_Study material_
+--

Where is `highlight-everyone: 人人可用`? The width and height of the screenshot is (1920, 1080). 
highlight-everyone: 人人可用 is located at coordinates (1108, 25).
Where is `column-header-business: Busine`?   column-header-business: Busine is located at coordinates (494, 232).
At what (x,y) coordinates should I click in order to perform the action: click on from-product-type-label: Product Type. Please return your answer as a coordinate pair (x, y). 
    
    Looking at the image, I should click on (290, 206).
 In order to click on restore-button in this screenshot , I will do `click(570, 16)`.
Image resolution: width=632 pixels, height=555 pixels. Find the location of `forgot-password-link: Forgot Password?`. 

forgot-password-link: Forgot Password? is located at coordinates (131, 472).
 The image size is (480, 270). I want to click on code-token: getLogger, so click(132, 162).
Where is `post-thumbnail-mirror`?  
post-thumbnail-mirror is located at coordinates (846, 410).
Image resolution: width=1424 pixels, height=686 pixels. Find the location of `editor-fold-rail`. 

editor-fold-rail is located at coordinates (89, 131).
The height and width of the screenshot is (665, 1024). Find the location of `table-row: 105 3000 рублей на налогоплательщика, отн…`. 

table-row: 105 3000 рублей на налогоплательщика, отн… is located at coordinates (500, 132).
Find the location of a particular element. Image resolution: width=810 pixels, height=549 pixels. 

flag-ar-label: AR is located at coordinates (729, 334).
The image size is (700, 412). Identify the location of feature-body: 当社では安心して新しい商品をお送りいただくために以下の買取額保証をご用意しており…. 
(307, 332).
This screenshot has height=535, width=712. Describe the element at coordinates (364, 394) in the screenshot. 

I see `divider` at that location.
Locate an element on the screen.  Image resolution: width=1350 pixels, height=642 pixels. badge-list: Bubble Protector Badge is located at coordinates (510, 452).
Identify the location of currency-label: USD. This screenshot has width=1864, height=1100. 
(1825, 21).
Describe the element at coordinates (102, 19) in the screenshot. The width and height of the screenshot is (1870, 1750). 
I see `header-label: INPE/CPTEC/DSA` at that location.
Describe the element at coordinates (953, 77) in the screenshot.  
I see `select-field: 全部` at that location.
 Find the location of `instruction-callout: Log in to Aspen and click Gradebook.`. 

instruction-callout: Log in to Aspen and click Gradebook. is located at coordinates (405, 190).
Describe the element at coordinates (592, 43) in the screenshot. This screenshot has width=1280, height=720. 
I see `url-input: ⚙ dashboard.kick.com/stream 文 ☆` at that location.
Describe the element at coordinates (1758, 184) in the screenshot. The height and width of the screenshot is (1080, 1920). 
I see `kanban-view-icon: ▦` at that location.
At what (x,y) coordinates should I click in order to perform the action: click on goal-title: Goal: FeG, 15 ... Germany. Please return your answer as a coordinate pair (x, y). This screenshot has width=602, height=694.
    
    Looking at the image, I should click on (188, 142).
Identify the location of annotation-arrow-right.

+--

_What this task involves_
Can you rewrite all of the material above, replacing every "Find the location of" with "Locate" and leaving everything else unchanged?

_Response_
Where is `highlight-everyone: 人人可用`? The width and height of the screenshot is (1920, 1080). 
highlight-everyone: 人人可用 is located at coordinates (1108, 25).
Where is `column-header-business: Busine`?   column-header-business: Busine is located at coordinates (494, 232).
At what (x,y) coordinates should I click in order to perform the action: click on from-product-type-label: Product Type. Please return your answer as a coordinate pair (x, y). 
    
    Looking at the image, I should click on (290, 206).
 In order to click on restore-button in this screenshot , I will do `click(570, 16)`.
Image resolution: width=632 pixels, height=555 pixels. Locate `forgot-password-link: Forgot Password?`. 

forgot-password-link: Forgot Password? is located at coordinates (131, 472).
 The image size is (480, 270). I want to click on code-token: getLogger, so click(132, 162).
Where is `post-thumbnail-mirror`?  
post-thumbnail-mirror is located at coordinates (846, 410).
Image resolution: width=1424 pixels, height=686 pixels. Locate `editor-fold-rail`. 

editor-fold-rail is located at coordinates (89, 131).
The height and width of the screenshot is (665, 1024). Locate `table-row: 105 3000 рублей на налогоплательщика, отн…`. 

table-row: 105 3000 рублей на налогоплательщика, отн… is located at coordinates (500, 132).
Locate a particular element. Image resolution: width=810 pixels, height=549 pixels. 

flag-ar-label: AR is located at coordinates (729, 334).
The image size is (700, 412). Identify the location of feature-body: 当社では安心して新しい商品をお送りいただくために以下の買取額保証をご用意しており…. 
(307, 332).
This screenshot has height=535, width=712. Describe the element at coordinates (364, 394) in the screenshot. 

I see `divider` at that location.
Locate an element on the screen.  Image resolution: width=1350 pixels, height=642 pixels. badge-list: Bubble Protector Badge is located at coordinates (510, 452).
Identify the location of currency-label: USD. This screenshot has width=1864, height=1100. 
(1825, 21).
Describe the element at coordinates (102, 19) in the screenshot. The width and height of the screenshot is (1870, 1750). 
I see `header-label: INPE/CPTEC/DSA` at that location.
Describe the element at coordinates (953, 77) in the screenshot.  
I see `select-field: 全部` at that location.
 Locate `instruction-callout: Log in to Aspen and click Gradebook.`. 

instruction-callout: Log in to Aspen and click Gradebook. is located at coordinates (405, 190).
Describe the element at coordinates (592, 43) in the screenshot. This screenshot has width=1280, height=720. 
I see `url-input: ⚙ dashboard.kick.com/stream 文 ☆` at that location.
Describe the element at coordinates (1758, 184) in the screenshot. The height and width of the screenshot is (1080, 1920). 
I see `kanban-view-icon: ▦` at that location.
At what (x,y) coordinates should I click in order to perform the action: click on goal-title: Goal: FeG, 15 ... Germany. Please return your answer as a coordinate pair (x, y). This screenshot has width=602, height=694.
    
    Looking at the image, I should click on (188, 142).
Identify the location of annotation-arrow-right.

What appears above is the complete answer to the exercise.